WORK TO BE COMPLETED: Reproduce verbatim the lines of the material below, starting at the line that contains "Task: Click the Confirmar button" and stopping after the line that contains "tap(1097, 108)".

EXTRACTED DATA:
=-=-=-=-=

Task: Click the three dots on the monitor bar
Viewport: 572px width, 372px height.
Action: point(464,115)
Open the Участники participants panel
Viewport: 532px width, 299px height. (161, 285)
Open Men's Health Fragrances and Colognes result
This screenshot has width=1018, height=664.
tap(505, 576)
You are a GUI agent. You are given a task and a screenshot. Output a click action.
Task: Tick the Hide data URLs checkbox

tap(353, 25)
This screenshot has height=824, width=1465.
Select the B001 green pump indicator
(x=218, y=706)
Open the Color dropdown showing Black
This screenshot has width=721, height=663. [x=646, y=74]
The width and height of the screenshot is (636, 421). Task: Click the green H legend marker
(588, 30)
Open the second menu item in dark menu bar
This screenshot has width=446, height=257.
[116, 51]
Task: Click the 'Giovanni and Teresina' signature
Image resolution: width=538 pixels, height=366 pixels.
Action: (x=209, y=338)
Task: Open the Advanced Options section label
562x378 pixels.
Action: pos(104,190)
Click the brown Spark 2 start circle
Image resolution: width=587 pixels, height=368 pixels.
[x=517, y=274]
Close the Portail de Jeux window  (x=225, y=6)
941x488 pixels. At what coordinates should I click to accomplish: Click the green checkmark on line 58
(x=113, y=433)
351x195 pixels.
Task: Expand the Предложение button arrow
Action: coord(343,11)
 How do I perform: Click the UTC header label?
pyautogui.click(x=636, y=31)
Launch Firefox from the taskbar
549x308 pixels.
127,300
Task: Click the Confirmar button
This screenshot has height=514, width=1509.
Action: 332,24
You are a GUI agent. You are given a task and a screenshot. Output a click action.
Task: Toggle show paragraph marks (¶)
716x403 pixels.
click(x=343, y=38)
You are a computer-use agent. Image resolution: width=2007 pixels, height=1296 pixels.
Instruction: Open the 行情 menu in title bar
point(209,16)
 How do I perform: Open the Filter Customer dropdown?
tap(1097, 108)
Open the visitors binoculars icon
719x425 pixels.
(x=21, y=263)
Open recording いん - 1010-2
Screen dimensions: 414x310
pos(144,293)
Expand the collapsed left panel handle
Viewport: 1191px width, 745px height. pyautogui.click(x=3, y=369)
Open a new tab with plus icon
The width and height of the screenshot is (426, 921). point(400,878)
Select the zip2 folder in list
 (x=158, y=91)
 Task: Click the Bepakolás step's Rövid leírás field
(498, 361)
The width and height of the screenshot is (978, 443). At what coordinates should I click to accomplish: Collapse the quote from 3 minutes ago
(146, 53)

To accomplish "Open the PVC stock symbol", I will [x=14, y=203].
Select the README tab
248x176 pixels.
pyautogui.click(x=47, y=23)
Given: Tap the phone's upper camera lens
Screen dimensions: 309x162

=-=-=-=-=

RESULT OF THE EXERCISE:
Task: Click the Confirmar button
This screenshot has height=514, width=1509.
Action: 332,24
You are a GUI agent. You are given a task and a screenshot. Output a click action.
Task: Toggle show paragraph marks (¶)
716x403 pixels.
click(x=343, y=38)
You are a computer-use agent. Image resolution: width=2007 pixels, height=1296 pixels.
Instruction: Open the 行情 menu in title bar
point(209,16)
 How do I perform: Open the Filter Customer dropdown?
tap(1097, 108)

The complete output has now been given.